Dr Tedros said the Covid-19 virus, just like the seasonal flu, will continue to kill, but may not disrupt society.
"A threat to health, a virus that will continue to kill. But a virus that is not disrupting our society or disrupting our hospital systems, and I believe that will come," Dr Tedros said.
Director of the KAVI-Institute of Clinical Research at the University of Nairobi, Prof Walter Jaoko, advised Kenyans to continue taking Covid-19 vaccines because the virus remains a threat.
Last year, the Ministry of Health said Kenyans had reached herd immunity through natural infection.
However, Prof Jaoko said it is still not clear how long this immunity lasts.
“We don't know how long this protection lasts, because it's a novel disease. So we need to follow people for a long period of time to know how long this immunity lasts,” he said.
“Herd immunity against Covid-19 disease should be achieved by protecting people through vaccination, not by exposure to the virus.”
Prof Jaoko said it is still necessary for Kenyans to take the vaccines because of the risks associated with natural infections.
“In natural infection, there is a risk of serious disease and even death, whereas using vaccination prevents you from getting serious disease, and even from dying,” he said.
Prof Jaoko said the current low vaccination rates in Kenya are driven by vaccine hesitancy.
Globally, about 64 per cent of the world is fully vaccinated, mostly in rich countries.
However, the vaccination rates in Sub-Saharan Africa are low with some countries having just 10 per cent of the population vaccinated.
In Kenya, only 26.5 per cent of the population is fully vaccinated.
Prof Jaoko said such a low rate is risky because most of the population remains vulnerable should a new variant emerge.
The Omicron variant currently accounts for over 98 per cent of the publicly available sequences since February 2022, WHO said.

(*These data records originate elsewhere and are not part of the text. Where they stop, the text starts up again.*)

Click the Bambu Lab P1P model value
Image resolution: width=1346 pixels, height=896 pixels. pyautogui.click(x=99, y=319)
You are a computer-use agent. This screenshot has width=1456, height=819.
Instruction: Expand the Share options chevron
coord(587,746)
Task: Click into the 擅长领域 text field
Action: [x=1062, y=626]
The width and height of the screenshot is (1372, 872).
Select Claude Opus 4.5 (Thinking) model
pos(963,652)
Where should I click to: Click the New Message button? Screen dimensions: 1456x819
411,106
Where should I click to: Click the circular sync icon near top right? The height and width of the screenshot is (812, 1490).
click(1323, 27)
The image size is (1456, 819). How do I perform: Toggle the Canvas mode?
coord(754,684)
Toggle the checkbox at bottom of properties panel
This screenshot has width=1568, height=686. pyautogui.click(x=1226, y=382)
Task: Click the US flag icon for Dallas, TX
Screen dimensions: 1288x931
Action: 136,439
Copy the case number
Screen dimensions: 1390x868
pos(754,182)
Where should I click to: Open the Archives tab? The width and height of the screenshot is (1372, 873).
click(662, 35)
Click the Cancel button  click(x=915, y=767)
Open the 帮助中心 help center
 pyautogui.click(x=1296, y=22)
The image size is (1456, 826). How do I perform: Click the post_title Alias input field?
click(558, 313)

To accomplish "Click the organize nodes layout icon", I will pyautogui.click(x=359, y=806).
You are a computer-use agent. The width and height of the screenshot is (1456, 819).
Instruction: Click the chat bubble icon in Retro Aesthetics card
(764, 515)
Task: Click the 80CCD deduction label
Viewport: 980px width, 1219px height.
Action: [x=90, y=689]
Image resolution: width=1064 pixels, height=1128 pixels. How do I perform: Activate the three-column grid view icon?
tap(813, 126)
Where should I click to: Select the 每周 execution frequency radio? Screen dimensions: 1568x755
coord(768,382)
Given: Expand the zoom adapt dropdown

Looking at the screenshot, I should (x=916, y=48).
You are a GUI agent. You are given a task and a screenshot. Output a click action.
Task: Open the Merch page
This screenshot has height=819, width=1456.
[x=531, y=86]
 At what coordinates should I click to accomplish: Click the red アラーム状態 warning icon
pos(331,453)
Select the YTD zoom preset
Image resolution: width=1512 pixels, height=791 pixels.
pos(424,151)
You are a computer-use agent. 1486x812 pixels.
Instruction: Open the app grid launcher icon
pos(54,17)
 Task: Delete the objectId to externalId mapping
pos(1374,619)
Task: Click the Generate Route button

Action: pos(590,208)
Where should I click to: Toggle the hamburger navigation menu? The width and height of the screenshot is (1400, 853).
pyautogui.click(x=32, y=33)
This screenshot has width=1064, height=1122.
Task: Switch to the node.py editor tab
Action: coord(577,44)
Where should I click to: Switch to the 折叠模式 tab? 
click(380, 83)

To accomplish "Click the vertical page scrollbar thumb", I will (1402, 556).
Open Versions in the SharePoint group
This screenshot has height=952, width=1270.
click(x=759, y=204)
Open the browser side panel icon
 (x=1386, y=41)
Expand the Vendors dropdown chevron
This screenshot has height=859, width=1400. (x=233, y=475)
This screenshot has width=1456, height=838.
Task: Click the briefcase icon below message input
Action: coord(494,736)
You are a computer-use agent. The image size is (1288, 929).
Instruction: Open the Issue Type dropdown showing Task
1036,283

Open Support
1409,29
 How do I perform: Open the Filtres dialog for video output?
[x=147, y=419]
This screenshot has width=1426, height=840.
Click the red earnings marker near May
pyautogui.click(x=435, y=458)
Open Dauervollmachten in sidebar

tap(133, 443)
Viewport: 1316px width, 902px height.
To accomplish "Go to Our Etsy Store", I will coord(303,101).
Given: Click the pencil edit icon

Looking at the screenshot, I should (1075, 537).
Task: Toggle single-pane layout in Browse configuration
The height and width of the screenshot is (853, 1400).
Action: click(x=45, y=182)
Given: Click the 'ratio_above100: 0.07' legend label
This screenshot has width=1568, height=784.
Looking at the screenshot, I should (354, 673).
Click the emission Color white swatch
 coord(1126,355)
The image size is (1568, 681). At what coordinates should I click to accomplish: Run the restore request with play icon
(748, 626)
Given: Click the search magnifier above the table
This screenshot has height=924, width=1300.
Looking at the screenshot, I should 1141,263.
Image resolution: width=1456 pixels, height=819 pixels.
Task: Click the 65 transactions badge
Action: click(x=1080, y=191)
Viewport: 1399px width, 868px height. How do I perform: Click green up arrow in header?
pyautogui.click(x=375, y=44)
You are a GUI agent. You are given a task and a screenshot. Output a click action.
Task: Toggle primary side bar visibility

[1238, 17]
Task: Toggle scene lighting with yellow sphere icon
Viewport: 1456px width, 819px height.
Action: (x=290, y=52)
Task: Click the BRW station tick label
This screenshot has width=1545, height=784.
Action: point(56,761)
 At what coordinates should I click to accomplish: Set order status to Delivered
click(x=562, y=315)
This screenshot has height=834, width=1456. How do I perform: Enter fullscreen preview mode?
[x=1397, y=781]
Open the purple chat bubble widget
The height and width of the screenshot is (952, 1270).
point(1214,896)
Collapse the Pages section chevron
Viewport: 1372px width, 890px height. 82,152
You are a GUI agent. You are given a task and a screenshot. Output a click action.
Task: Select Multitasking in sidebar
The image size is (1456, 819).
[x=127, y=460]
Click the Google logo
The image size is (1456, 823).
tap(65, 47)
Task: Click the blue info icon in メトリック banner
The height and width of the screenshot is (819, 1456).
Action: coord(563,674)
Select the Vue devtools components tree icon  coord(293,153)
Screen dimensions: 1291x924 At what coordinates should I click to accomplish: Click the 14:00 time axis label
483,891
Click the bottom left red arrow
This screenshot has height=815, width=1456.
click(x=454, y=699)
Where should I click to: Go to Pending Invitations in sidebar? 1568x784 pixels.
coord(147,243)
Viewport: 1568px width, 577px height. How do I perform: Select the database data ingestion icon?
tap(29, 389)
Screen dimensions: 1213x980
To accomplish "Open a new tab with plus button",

In January, acting director general for Health Patrick Amoth and several other researchers said Kenya achieved herd immunity in early 2022 mainly through natural infections because few people are fully vaccinated against the disease.
They announced this through a paper in the 'Vaccines' journal, titled “Near-Complete SARS-CoV-2 Seroprevalence aAmong Rural and Urban Kenyans despite Significant Vaccine Hesitancy and Refusal.”
“Despite vaccine inequity, hesitancy and refusal, herd immunity had been achieved in Kenya and likely other African countries by early 2022, with natural infections likely contributing to most of this immunity,” they said.
But this does not mean people should stop taking Covid-19 vaccines, they said.
“Vaccine campaigns should be sustained due to the need for repeat boosters associated with the waning of SARS-CoV-2 immunity and emergence of immune-evading virus variants,” they said.
They tested 1,565 participants for SARS-CoV-2 antibodies in Nairobi and Kakamega counties in January and February 2022.
They found that nearly everyone in Nairobi had Covid-19 antibodies.
This was despite low levels (less than 55 per cent) of vaccine uptake nationally and high levels (16–20 per cent) of vaccine refusal among the two populations.